I've had to make some tweaks and fixes, and some slight modifications to get it working the way I want um that orchestrates for the number of databases, the load, the setup number of workers, things like that compose there that sets everything up so yeah, we're running it in docker. I think you're behind this. It just keeps it simple, but also it's containerized, which is how we would be running it in production anyway.

A

um So we, you know, there's a few databases, I'm setting up there and it will bring these up one. At a time. I have a prometheus and c advisor uh running to collect general background and container metrics if you're not familiar with the advisor it's. What is used in the cubelet in kubernetes and to create to collect pod metrics uh in there and the runner itself is containerized as well and orchestrates the rest, so that just makes it simple to run.

A

We can override these environment variables and control that, uh in terms of the data that we have there just quickly showing you it, it spits out a lot of these data files here for different runs, different queries.

A

uh If we just have a look in one of these, this is a click house gives you a brief, very simple description of the create double group by all. uh I haven't looked at that query yet so I'm not sure what it's doing.
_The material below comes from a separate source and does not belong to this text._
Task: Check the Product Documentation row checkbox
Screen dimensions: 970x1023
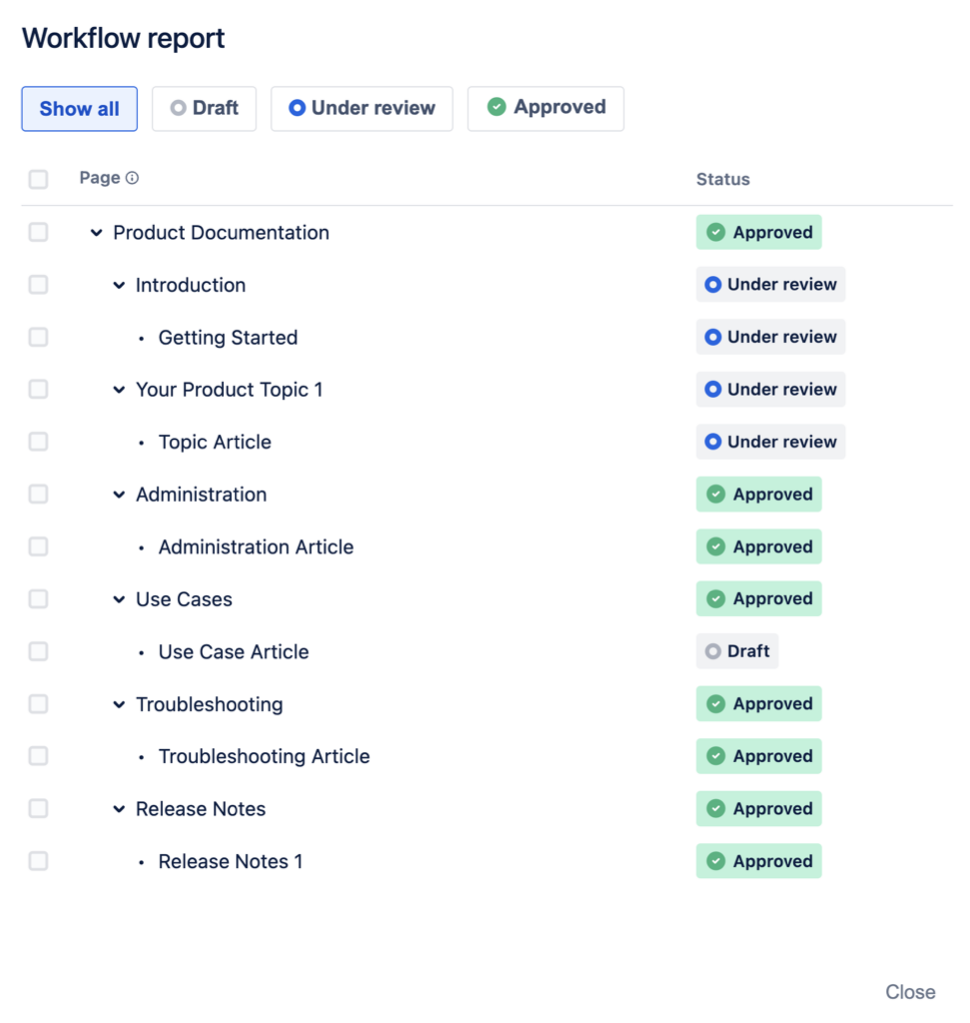Action: tap(38, 231)
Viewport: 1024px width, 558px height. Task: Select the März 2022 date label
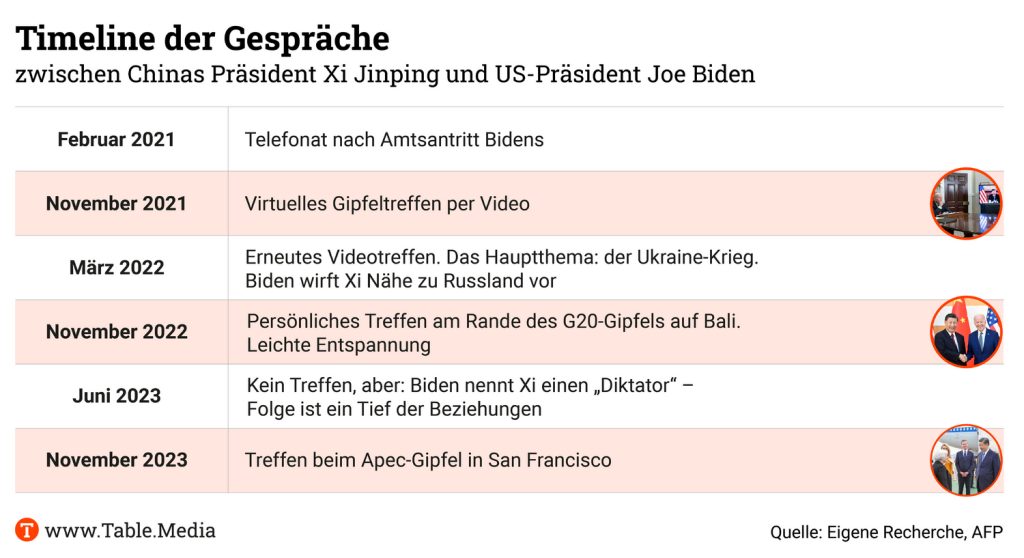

Some information about the run, uh duration and you've got percentiles in there, which is very useful, so we'll probably look at sort of 95th percentile for evaluating for comparing, which is fairly typical uh and a query rate throughput there as well.

A

So what I want to do with this is just write: a quick script, maybe python notebook, something like that that will get all these and make some graphs, so we can do a quick comparison with them all and then, after that, what we're wanting to do um back on here. Let me find the issue: uh do uh uh run that comparison initially just between time scale and click house.

A

It's timescale is the only other sort of obvious candidate um and then add create db and in there as well, to make sure we've, you know, covered some obvious choices and we can sort of back up any decision we make and make sure we analyze cpu memory and disk usage for each one as well and present a comparison in this issue, and then hopefully I can make a sensible choice based on that and we can start building the first iteration.

A

Okay, that's all for me this week. Thank you for watching.